The defense argued that Jane Doe #1 had simply made up the whole sexual assault and that neither she nor Weinstein had been in her hotel room that night. The jury did not believe that argument.

“I think the consensus was, their argument that he had never been there — we felt like he was,” Jay said. “It looked like it was probably there.”

All three jurors they spoke to Variety he suggested that the argument damaged the defense’s credibility. With a different approach, it appeared that the defense could have gotten a mistrial on these counts.

“I personally think they would have had a lot more to work with if they’d said it was there,” said Michael.

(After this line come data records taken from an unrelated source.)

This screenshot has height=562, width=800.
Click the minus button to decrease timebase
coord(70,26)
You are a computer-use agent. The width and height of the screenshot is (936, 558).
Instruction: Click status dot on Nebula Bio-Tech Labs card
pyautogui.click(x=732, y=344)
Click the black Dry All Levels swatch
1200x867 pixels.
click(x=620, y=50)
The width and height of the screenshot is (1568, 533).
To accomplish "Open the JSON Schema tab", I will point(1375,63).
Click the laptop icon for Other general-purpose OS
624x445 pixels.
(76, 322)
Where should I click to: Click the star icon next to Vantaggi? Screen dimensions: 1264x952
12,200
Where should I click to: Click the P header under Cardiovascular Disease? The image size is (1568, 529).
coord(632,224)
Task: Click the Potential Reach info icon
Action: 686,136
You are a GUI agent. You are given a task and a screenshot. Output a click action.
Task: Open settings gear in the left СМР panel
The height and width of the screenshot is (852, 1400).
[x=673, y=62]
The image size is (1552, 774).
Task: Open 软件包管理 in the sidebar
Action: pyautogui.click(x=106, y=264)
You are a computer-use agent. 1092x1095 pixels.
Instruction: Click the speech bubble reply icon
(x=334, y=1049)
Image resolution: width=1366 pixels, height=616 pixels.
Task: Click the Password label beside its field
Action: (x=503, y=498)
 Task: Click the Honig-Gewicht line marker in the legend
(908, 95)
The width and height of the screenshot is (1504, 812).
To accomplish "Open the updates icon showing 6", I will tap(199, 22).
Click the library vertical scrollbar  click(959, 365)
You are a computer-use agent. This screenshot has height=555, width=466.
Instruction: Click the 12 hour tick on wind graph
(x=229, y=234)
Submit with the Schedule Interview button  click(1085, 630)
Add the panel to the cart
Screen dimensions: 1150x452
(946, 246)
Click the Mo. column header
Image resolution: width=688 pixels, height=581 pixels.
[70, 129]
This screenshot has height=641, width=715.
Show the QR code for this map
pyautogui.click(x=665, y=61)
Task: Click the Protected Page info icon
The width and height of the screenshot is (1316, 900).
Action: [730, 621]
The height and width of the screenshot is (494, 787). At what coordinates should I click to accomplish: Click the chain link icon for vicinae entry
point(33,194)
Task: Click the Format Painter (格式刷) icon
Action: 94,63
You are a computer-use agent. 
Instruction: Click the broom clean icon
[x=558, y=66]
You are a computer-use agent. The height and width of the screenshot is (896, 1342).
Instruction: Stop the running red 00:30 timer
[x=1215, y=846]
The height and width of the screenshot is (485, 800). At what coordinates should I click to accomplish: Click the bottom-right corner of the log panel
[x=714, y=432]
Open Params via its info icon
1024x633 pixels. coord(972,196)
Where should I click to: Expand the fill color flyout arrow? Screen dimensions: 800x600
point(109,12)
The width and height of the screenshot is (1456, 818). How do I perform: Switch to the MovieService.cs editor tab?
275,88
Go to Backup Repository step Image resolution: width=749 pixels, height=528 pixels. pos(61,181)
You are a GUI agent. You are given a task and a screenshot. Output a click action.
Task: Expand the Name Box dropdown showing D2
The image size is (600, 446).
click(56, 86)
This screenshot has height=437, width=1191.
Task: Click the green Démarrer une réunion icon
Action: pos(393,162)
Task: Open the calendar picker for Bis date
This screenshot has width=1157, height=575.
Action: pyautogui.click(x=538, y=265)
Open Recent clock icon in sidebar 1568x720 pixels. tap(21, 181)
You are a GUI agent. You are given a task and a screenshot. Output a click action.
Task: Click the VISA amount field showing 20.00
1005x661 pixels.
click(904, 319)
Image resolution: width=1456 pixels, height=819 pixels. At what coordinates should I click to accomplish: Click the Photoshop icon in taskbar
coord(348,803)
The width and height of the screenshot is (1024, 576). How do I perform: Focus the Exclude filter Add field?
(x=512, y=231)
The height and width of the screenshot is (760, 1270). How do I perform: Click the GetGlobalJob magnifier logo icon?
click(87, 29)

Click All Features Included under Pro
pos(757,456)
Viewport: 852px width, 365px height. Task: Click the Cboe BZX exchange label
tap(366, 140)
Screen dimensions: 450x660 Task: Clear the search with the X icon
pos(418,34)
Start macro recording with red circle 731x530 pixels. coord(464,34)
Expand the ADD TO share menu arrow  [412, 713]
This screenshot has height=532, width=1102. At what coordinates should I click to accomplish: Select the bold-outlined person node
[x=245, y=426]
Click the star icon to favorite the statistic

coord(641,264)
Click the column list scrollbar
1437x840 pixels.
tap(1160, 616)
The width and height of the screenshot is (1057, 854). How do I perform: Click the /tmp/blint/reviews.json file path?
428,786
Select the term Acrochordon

Jurors voted 10-2 in favor of Weinstein’s sexual assault conviction against Jane Doe No. 2, Lauren Young. Ultimately, they landed in a stalemate on that count. A juror revealed that the two resisters were influenced by the defense’s argument that Young’s dress had a button above the zipper, which made it difficult for Weinstein to undress her.

“I thought it was a dunk,” said Esqueda, who voted to condemn that allegation related to Young. She said others thought her dress wouldn’t fall off her shoulders. “If we could have shown that she got off her back, she could have had a solid case.”

Jurors said the deliberations were respectful and did not become controversial. Esqueda acknowledged that one juror was “stubborn” and initially voted not guilty on all charges. That juror was eventually persuaded to convict Jane Doe #1.

They said Governor Newsom and his policies were not discussed and were not a factor. Jurors also said Weinstein’s past conviction and the avalanche of charges against him did not come to light during the deliberations.

“Everyone realized the weight of this evidence,” said Michael. “The #MeToo movement raises many extremely important questions… Predators need to know that kind of behavior is wrong. He is criminal and will be prosecuted.”

Michael continued, saying that a main message of the process is that if a woman is trapped in such a situation, she should get to safety as quickly as possible. “Go to the police,” he said. “Report him. And for God’s sake, don’t continue doing business with this person.

As for the casting couch, Michael said, “It’s about time it stopped, it really is.”

“These people are basically getting what they deserve,” she said, referring to the predators who have been exposed by the #MeToo movement.

Michael added that it was difficult, however, for jurors to determine what happened many years later, with no video or audio of the incident and little to do other than speak the accuser.

“Just because someone is found not guilty, doesn’t mean they’re innocent,” he said. “It just means the facts haven’t been proven beyond a reasonable doubt.”